Making Your Code Findable¶
The Common Optimization Interfaces provide a registry in which all available (i.e. locally installed) optimization problems are registered. This registry is a fork of the Gymnasium registry with an additional lazy-loading mechanism and minor compatibility adjustments.
The core of the registry API are two functions: cernml.coi.register()
and
cernml.coi.make()
. The former registers a class definition as an optimization
problem for later use; the latter instantiates a previously registered class.
Motivation¶
Most optimization problems are intended to be used as plugins into larger host applications. A host application may be a trivial Python script, but may also be a larger GUI application that manages multiple independent plugins.
Depending on its complexity, importing a package that provides an optimization problem may be slow. This is particularly the case if the package has a lot of dependencies or depends on large libraries. At the same time, any single user often wants to use only a small fraction of the available plugins at a time.
This means that host applications want to avoid importing any optimization problems that are not required. At the same time, they do have to know that the problems at least exist, so they can be offered to the user.
Another motivation is to enrich optimization problems with additional metadata
that is required to instantiate them in the first place. This includes e.g.

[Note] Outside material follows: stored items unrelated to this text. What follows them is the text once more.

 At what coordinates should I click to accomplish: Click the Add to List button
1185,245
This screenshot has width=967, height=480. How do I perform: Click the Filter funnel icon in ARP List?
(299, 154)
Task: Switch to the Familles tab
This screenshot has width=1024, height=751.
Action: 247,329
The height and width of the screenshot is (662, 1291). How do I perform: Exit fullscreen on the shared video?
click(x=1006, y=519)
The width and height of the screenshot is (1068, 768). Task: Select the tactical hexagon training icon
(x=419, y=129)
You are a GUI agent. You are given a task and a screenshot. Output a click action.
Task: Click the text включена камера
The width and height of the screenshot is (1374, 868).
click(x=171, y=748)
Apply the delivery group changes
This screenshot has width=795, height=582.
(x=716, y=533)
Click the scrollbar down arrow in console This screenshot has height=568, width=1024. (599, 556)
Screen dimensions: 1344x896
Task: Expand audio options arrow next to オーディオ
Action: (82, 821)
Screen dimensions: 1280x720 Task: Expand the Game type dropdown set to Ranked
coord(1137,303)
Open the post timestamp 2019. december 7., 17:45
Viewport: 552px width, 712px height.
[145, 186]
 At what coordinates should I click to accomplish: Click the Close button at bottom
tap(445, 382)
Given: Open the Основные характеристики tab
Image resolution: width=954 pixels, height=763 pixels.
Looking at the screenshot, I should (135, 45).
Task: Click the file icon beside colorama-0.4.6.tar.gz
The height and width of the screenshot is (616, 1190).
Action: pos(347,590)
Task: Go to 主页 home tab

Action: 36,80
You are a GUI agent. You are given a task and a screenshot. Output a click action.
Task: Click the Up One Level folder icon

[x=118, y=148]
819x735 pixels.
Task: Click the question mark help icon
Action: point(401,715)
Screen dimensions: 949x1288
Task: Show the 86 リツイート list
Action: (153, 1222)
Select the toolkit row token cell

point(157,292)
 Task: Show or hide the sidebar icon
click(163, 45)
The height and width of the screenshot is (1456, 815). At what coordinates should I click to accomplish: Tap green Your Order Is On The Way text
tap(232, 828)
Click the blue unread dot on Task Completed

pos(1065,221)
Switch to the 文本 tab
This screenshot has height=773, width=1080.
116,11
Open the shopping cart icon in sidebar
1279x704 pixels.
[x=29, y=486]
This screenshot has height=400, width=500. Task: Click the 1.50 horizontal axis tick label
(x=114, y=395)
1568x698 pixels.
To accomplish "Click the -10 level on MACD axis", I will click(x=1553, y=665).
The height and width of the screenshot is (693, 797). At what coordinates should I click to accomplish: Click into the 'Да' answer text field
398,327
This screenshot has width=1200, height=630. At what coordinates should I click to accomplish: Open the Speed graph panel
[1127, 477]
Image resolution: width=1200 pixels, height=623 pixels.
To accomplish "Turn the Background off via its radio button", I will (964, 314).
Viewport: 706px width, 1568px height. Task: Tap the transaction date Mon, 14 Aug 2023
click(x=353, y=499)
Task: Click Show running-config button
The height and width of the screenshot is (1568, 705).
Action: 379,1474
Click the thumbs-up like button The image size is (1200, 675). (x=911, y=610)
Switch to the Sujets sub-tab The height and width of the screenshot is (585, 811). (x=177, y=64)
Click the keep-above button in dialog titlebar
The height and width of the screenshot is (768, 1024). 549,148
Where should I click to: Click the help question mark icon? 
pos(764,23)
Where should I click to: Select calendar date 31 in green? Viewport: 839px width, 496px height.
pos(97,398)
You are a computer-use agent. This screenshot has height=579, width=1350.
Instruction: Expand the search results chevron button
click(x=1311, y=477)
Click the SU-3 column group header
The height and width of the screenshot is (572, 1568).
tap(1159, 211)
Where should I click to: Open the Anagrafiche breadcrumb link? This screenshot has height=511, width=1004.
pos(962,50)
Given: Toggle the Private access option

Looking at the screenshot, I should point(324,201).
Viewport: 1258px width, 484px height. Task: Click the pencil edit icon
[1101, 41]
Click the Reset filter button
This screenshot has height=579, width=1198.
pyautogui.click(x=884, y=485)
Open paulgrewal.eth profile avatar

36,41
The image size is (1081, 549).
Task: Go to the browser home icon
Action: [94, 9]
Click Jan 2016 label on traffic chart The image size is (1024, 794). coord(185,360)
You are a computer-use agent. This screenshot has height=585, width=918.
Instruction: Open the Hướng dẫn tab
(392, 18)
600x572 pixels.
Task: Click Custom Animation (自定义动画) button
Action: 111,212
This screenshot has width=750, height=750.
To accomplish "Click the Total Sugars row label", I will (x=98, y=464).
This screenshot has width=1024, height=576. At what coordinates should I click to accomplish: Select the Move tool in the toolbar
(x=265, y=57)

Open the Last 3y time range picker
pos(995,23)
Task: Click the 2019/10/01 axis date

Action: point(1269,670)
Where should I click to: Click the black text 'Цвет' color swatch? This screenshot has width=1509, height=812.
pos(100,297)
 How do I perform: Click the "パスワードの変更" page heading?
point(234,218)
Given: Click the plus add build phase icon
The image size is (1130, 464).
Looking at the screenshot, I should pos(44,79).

wrappers that should be applied to an
Env
automatically.
Finally, the addition of a registry necessitates the introduction of registry IDs. By adding additional semantics to these IDs, e.g. by allowing a suffixed version number, authors may release newer versions of their optimization problems, which have new behavior, without impacting users that rely on the particular behavior of an older version.
Registry IDs¶
Registry IDs follow the same scheme as in Gymnasium:
registry_id ::= [namespace
"/"]name
["-v"version
] namespace ::= <words separated by ":" or "-"; regex /[\w:-]+/> name ::= <words separated by ":", "." or "-"; regex /[\w:.-]+/> version ::= <any integer number; regex /\d+/>
The namespace is optional and its meaning differs between
cernml.coi.register()
and cernml.coi.make()
:
when calling
register()
without a namespace, the problem is usually added to the global namespace. The global namespace acts like a regular but anonymous namespace. Note that if Lazy Registration via Entry Points is used to register a problem, the namespace is added implicitly.Note
This means that if your problem may be registered both lazily and eagerly, you should provide the namespace for consistency.
when calling
make()
, the correct namespace is always required. Calling it without a namespace means to search the global namespace for a matching problem.
The version number is also optional and may be given both to problems with and without namespaces. It can be used to release newer versions of a problem without making the old one unavailable. What happens when the version number is not specified depends, again, on the function that is called:
when calling
register()
without a version number, the problem becomes unversioned: Only this version of the problem may exist. Any attempt to use this name with a version number will fail.when calling
make()
without a version number, the highest version number available is picked automatically.
Registering a Problem Class¶
Problems are registered via the cernml.coi.register()
function and only via
this function. If your package does not contain a register()
call
for your optimization problem, the registry will not know about it.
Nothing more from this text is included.